*** Opening of Excerpted records ***

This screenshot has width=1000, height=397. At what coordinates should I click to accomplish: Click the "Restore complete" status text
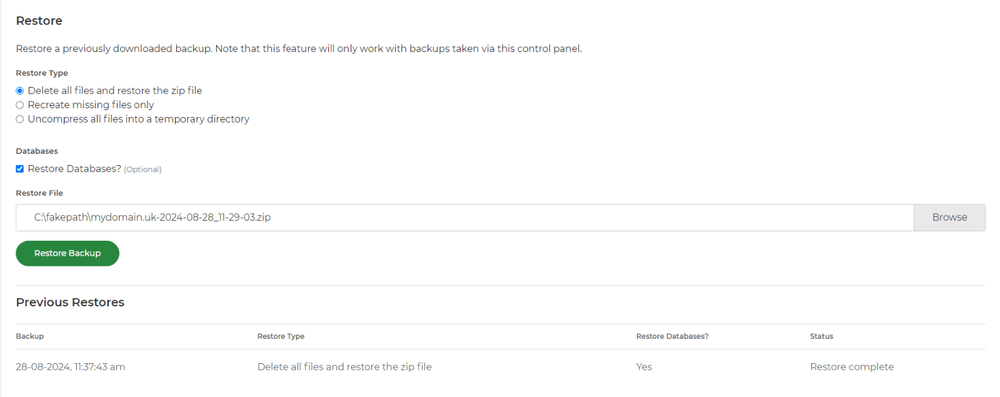coord(852,367)
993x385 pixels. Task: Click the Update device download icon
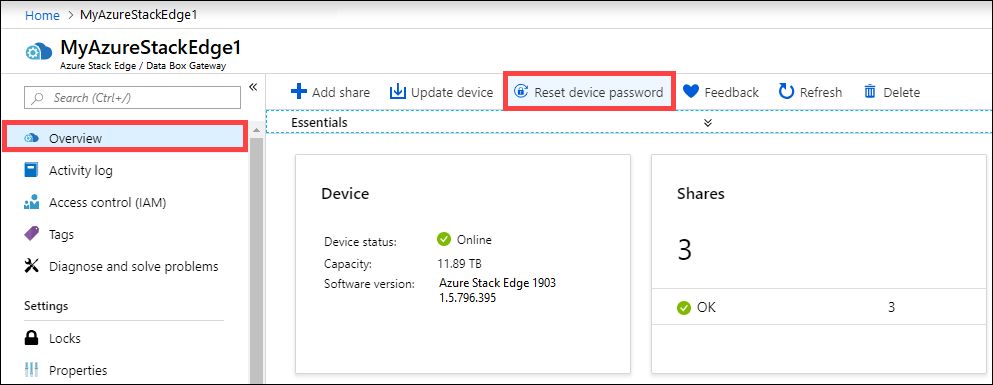click(x=397, y=92)
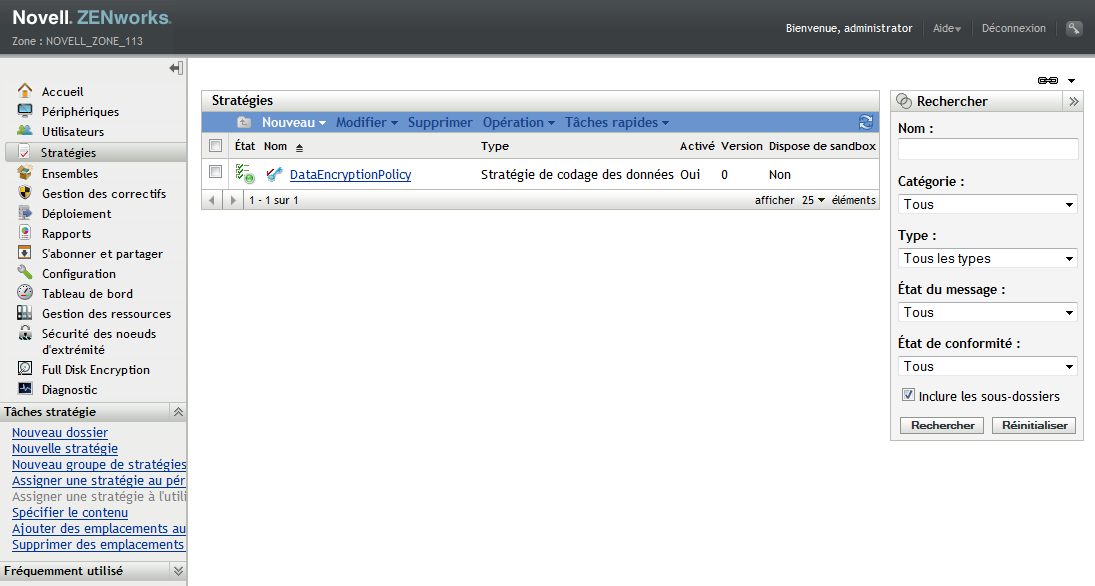Check the DataEncryptionPolicy row checkbox
This screenshot has height=586, width=1095.
point(215,172)
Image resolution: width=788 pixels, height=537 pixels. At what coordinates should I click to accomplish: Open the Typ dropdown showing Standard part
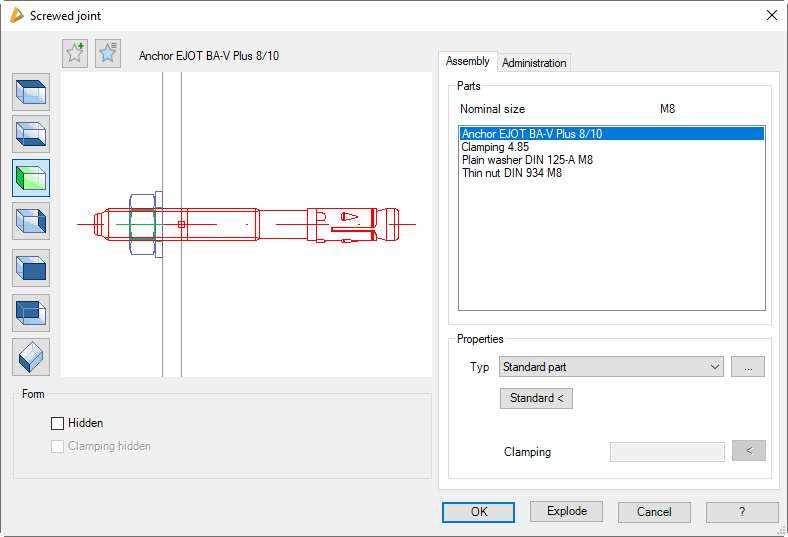click(611, 367)
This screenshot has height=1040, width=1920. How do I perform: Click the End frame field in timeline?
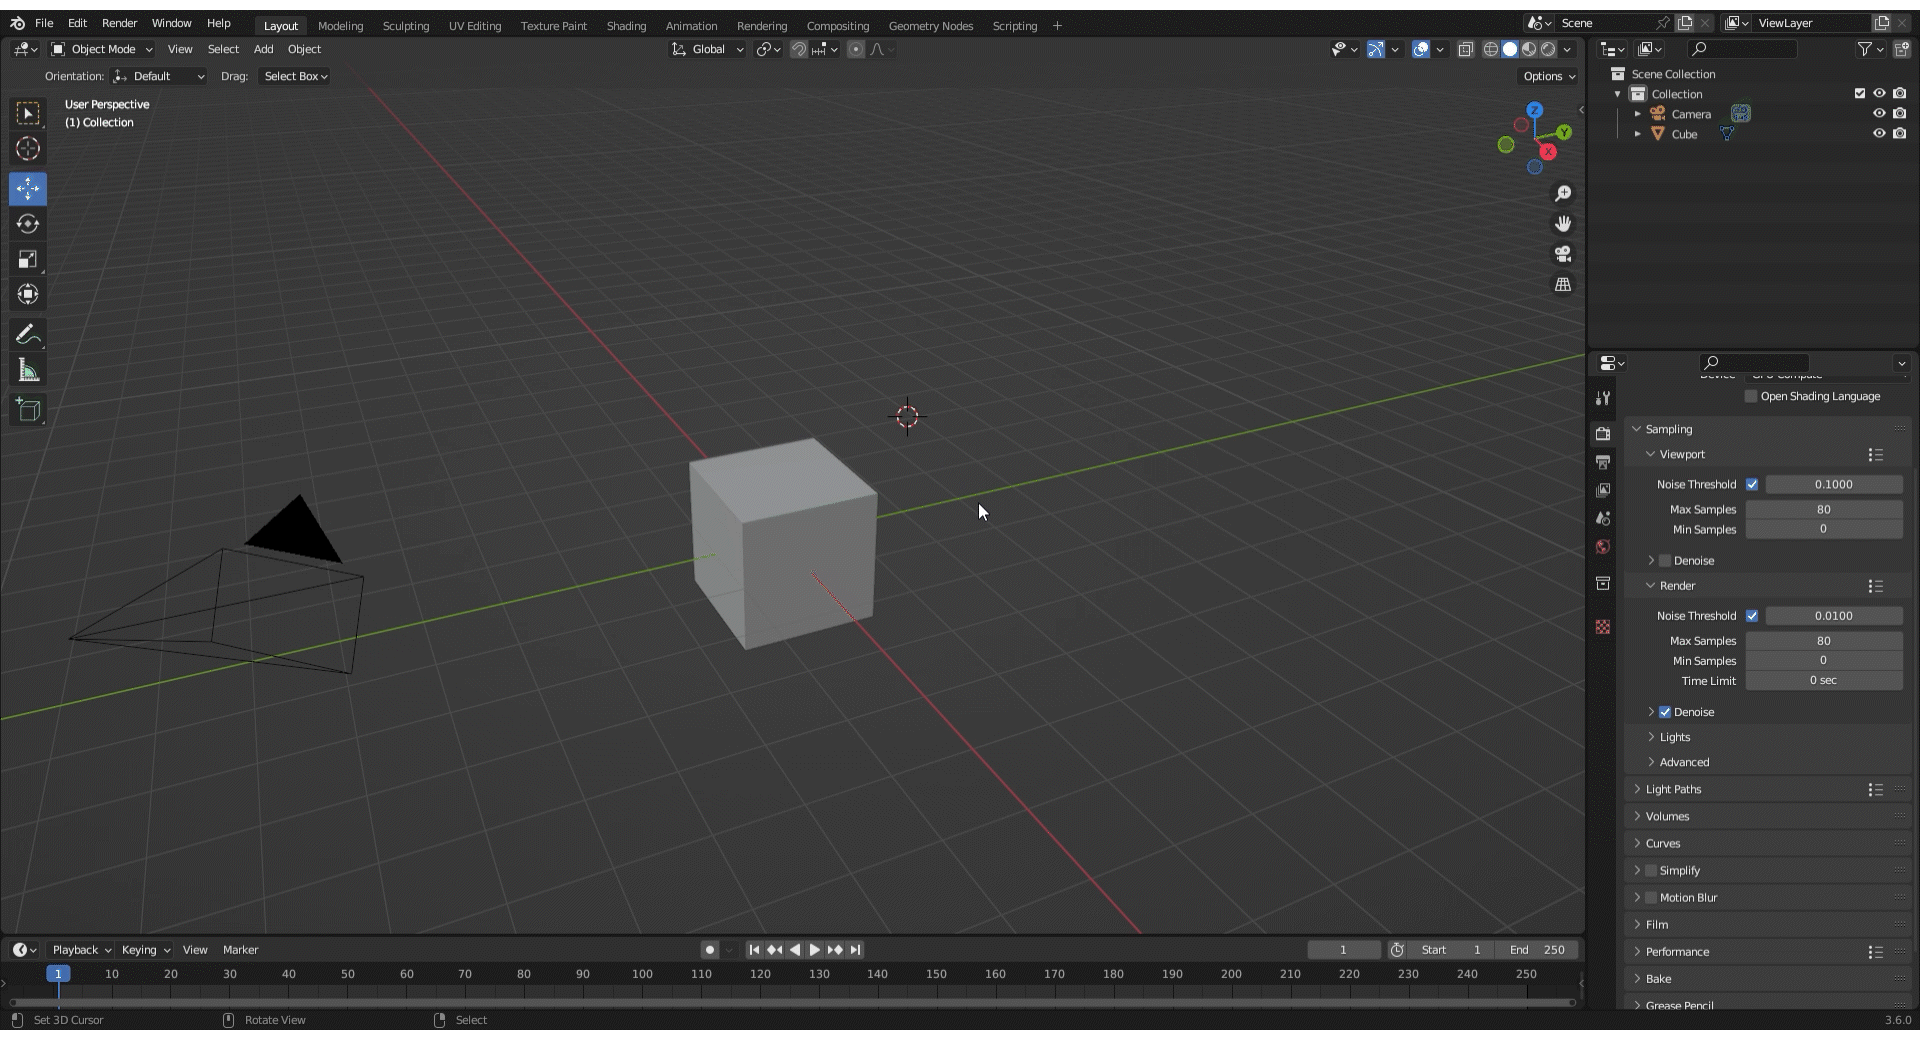click(1539, 950)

*** Close of Excerpted records ***

**Instructions for the task**
A verbatim copy of the listing is required, with all pictures left out.

**Result**
This screenshot has width=1000, height=397. At what coordinates should I click to accomplish: Click the "Restore complete" status text
coord(852,367)
993x385 pixels. Task: Click the Update device download icon
click(x=397, y=92)
Check the DataEncryptionPolicy row checkbox
This screenshot has height=586, width=1095.
point(215,172)
Image resolution: width=788 pixels, height=537 pixels. At what coordinates should I click to accomplish: Open the Typ dropdown showing Standard part
click(611, 367)
This screenshot has height=1040, width=1920. How do I perform: Click the End frame field in timeline?
click(1539, 950)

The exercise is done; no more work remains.